Elsevier, Journal of Forensic and Legal Medicine, Volume 72, May 2020
Authors: 
Aguirre N.G., Milewski A.R., Shin J., Ottenheimer D.
Estimates by the World Health Organization indicate that 1 in 3 women—more than one billion people worldwide—have experienced some form of Gender-Based Violence (GBV). Violence Against Women (VAW) is a prominent subset of GBV, defined by the United Nations as any act “that results in, or is likely to result in, physical, sexual, or mental harm or suffering to women, including threats of such acts, coercion or arbitrary deprivation of liberty, whether occurring in public or in private life.” VAW can include verbal harassment, physical abuse, sexual abuse, honor killing, and femicide and can occur at the hands of individuals, institutions, or states. Whereas numerous studies have documented the multiple forms of physical, sexual, and psychological violence experienced by women, a thorough characterization of the abuses experienced by asylum-seeking women in the United States has not yet been undertaken.

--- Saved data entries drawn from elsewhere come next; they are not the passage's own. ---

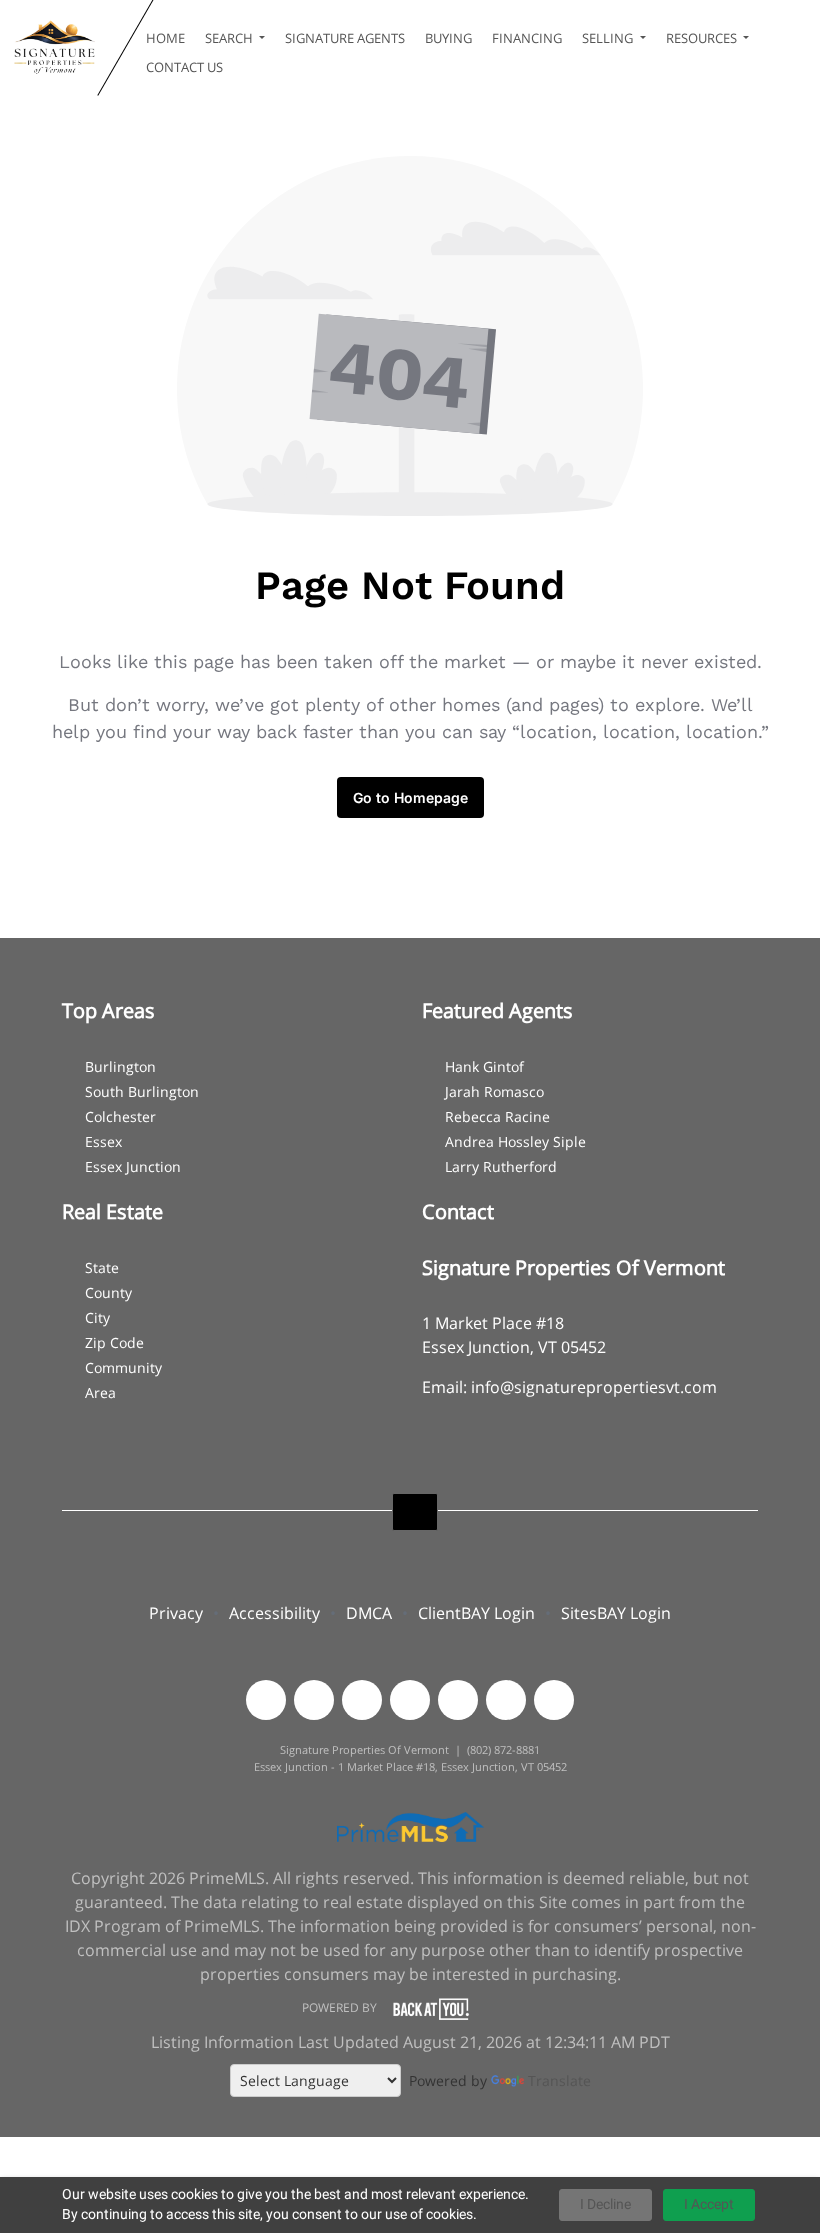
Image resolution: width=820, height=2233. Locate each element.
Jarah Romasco (494, 1091)
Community (123, 1367)
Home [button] (165, 38)
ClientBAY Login (476, 1613)
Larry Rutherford (501, 1166)
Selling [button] (609, 38)
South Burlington (142, 1091)
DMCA (369, 1613)
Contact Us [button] (184, 67)
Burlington (120, 1066)
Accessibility (274, 1613)
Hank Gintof (484, 1066)
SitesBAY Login (616, 1613)
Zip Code (114, 1342)
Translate (559, 2080)
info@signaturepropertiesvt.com (594, 1387)
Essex (103, 1141)
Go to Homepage (410, 797)
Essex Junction (133, 1166)
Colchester (120, 1116)
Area (100, 1392)
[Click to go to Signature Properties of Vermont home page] (53, 48)
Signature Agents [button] (345, 38)
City (97, 1317)
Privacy (176, 1613)
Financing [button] (527, 38)
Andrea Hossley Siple (515, 1141)
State (102, 1267)
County (108, 1292)
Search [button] (230, 38)
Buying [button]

Our analysis of the affidavits for 85 cisgender, female asylum seekers who applied for forensic medical evaluations through a student-run asylum clinic, reveals a life-long pattern of multiple types of VAW inflicted by multiple perpetrators. These findings have implications for the focus of the medico-legal documentation submitted in support of female asylum seekers as well as for the design of comprehensive healthcare services for women and girls who are granted relief.